#### Problem to solve
Because the material must be preserved as it stands, copy every line exactly.

#### Recorded data
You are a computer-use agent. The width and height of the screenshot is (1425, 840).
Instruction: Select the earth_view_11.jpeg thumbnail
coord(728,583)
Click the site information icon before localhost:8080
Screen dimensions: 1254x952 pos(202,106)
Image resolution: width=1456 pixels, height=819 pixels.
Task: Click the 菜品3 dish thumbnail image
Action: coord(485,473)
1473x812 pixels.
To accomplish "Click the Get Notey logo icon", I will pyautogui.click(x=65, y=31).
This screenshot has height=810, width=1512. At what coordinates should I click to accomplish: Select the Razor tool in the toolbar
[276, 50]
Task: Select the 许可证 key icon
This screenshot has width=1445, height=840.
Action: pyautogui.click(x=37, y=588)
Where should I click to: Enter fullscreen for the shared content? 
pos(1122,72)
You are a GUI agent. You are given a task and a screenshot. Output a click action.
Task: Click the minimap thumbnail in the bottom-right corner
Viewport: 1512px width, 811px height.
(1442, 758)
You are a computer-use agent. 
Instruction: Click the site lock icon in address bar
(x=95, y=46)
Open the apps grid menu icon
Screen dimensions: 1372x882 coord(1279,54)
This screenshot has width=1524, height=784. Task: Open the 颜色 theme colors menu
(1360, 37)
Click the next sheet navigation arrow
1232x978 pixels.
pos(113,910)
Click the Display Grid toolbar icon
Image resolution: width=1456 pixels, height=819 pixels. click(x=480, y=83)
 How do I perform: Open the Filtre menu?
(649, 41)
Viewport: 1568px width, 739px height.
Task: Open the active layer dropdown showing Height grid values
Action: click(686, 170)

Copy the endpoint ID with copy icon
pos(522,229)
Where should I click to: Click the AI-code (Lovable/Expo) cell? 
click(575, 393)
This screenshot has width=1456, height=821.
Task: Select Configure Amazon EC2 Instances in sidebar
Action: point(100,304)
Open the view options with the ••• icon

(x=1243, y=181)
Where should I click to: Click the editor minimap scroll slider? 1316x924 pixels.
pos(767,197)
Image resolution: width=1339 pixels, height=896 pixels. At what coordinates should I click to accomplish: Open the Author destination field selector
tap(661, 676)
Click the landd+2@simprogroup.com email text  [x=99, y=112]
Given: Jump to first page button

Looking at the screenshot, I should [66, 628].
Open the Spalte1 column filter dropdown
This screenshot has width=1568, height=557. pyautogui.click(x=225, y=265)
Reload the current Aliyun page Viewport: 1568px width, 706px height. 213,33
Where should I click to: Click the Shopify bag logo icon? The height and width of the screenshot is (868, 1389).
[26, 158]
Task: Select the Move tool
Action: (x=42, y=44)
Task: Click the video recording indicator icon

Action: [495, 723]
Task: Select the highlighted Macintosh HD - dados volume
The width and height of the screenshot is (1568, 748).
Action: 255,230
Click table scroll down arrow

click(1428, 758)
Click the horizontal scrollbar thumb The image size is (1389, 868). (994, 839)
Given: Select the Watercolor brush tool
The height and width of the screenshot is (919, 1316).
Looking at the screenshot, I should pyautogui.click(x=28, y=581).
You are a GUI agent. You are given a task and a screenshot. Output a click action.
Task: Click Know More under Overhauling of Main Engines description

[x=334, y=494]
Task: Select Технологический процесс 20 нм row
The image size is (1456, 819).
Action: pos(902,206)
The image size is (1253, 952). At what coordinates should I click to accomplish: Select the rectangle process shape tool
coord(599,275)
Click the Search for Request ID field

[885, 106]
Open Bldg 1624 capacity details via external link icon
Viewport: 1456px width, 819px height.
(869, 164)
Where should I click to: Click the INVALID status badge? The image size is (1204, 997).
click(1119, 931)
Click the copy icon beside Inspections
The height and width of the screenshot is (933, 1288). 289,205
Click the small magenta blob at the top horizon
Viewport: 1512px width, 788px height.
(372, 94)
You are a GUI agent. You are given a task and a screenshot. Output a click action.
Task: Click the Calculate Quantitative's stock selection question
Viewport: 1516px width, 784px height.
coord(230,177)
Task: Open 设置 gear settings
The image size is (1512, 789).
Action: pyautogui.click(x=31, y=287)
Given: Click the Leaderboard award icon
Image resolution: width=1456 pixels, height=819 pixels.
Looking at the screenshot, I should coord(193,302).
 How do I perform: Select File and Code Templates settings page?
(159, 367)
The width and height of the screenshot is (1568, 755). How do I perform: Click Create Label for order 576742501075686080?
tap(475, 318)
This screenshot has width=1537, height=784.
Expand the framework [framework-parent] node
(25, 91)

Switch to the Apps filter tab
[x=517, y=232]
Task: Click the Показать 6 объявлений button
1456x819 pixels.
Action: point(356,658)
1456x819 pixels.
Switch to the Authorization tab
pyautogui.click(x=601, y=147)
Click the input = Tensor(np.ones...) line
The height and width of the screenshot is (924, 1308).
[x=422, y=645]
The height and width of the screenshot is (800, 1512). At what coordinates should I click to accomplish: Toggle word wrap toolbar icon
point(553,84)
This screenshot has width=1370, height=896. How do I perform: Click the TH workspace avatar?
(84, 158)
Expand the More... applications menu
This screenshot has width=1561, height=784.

#### Solution to this task
You are a computer-use agent. The width and height of the screenshot is (1425, 840).
Instruction: Select the earth_view_11.jpeg thumbnail
coord(728,583)
Click the site information icon before localhost:8080
Screen dimensions: 1254x952 pos(202,106)
Image resolution: width=1456 pixels, height=819 pixels.
Task: Click the 菜品3 dish thumbnail image
Action: coord(485,473)
1473x812 pixels.
To accomplish "Click the Get Notey logo icon", I will pyautogui.click(x=65, y=31).
This screenshot has height=810, width=1512. At what coordinates should I click to accomplish: Select the Razor tool in the toolbar
[276, 50]
Task: Select the 许可证 key icon
This screenshot has width=1445, height=840.
Action: pyautogui.click(x=37, y=588)
Where should I click to: Enter fullscreen for the shared content? 
pos(1122,72)
You are a GUI agent. You are given a task and a screenshot. Output a click action.
Task: Click the minimap thumbnail in the bottom-right corner
Viewport: 1512px width, 811px height.
(1442, 758)
You are a computer-use agent. 
Instruction: Click the site lock icon in address bar
(x=95, y=46)
Open the apps grid menu icon
Screen dimensions: 1372x882 coord(1279,54)
This screenshot has width=1524, height=784. Task: Open the 颜色 theme colors menu
(1360, 37)
Click the next sheet navigation arrow
1232x978 pixels.
pos(113,910)
Click the Display Grid toolbar icon
Image resolution: width=1456 pixels, height=819 pixels. click(x=480, y=83)
 How do I perform: Open the Filtre menu?
(649, 41)
Viewport: 1568px width, 739px height.
Task: Open the active layer dropdown showing Height grid values
Action: click(686, 170)

Copy the endpoint ID with copy icon
pos(522,229)
Where should I click to: Click the AI-code (Lovable/Expo) cell? 
click(575, 393)
This screenshot has width=1456, height=821.
Task: Select Configure Amazon EC2 Instances in sidebar
Action: point(100,304)
Open the view options with the ••• icon

(x=1243, y=181)
Where should I click to: Click the editor minimap scroll slider? 1316x924 pixels.
pos(767,197)
Image resolution: width=1339 pixels, height=896 pixels. At what coordinates should I click to accomplish: Open the Author destination field selector
tap(661, 676)
Click the landd+2@simprogroup.com email text  [x=99, y=112]
Given: Jump to first page button

Looking at the screenshot, I should [66, 628].
Open the Spalte1 column filter dropdown
This screenshot has width=1568, height=557. pyautogui.click(x=225, y=265)
Reload the current Aliyun page Viewport: 1568px width, 706px height. 213,33
Where should I click to: Click the Shopify bag logo icon? The height and width of the screenshot is (868, 1389).
[26, 158]
Task: Select the Move tool
Action: (x=42, y=44)
Task: Click the video recording indicator icon

Action: [495, 723]
Task: Select the highlighted Macintosh HD - dados volume
The width and height of the screenshot is (1568, 748).
Action: 255,230
Click table scroll down arrow

click(1428, 758)
Click the horizontal scrollbar thumb The image size is (1389, 868). (994, 839)
Given: Select the Watercolor brush tool
The height and width of the screenshot is (919, 1316).
Looking at the screenshot, I should pyautogui.click(x=28, y=581).
You are a GUI agent. You are given a task and a screenshot. Output a click action.
Task: Click Know More under Overhauling of Main Engines description

[x=334, y=494]
Task: Select Технологический процесс 20 нм row
The image size is (1456, 819).
Action: pos(902,206)
The image size is (1253, 952). At what coordinates should I click to accomplish: Select the rectangle process shape tool
coord(599,275)
Click the Search for Request ID field

[885, 106]
Open Bldg 1624 capacity details via external link icon
Viewport: 1456px width, 819px height.
(869, 164)
Where should I click to: Click the INVALID status badge? The image size is (1204, 997).
click(1119, 931)
Click the copy icon beside Inspections
The height and width of the screenshot is (933, 1288). 289,205
Click the small magenta blob at the top horizon
Viewport: 1512px width, 788px height.
(372, 94)
You are a GUI agent. You are given a task and a screenshot. Output a click action.
Task: Click the Calculate Quantitative's stock selection question
Viewport: 1516px width, 784px height.
coord(230,177)
Task: Open 设置 gear settings
The image size is (1512, 789).
Action: pyautogui.click(x=31, y=287)
Given: Click the Leaderboard award icon
Image resolution: width=1456 pixels, height=819 pixels.
Looking at the screenshot, I should coord(193,302).
 How do I perform: Select File and Code Templates settings page?
(159, 367)
The width and height of the screenshot is (1568, 755). How do I perform: Click Create Label for order 576742501075686080?
tap(475, 318)
This screenshot has width=1537, height=784.
Expand the framework [framework-parent] node
(25, 91)

Switch to the Apps filter tab
[x=517, y=232]
Task: Click the Показать 6 объявлений button
1456x819 pixels.
Action: point(356,658)
1456x819 pixels.
Switch to the Authorization tab
pyautogui.click(x=601, y=147)
Click the input = Tensor(np.ones...) line
The height and width of the screenshot is (924, 1308).
[x=422, y=645]
The height and width of the screenshot is (800, 1512). At what coordinates should I click to accomplish: Toggle word wrap toolbar icon
point(553,84)
This screenshot has width=1370, height=896. How do I perform: Click the TH workspace avatar?
(84, 158)
Expand the More... applications menu
This screenshot has width=1561, height=784.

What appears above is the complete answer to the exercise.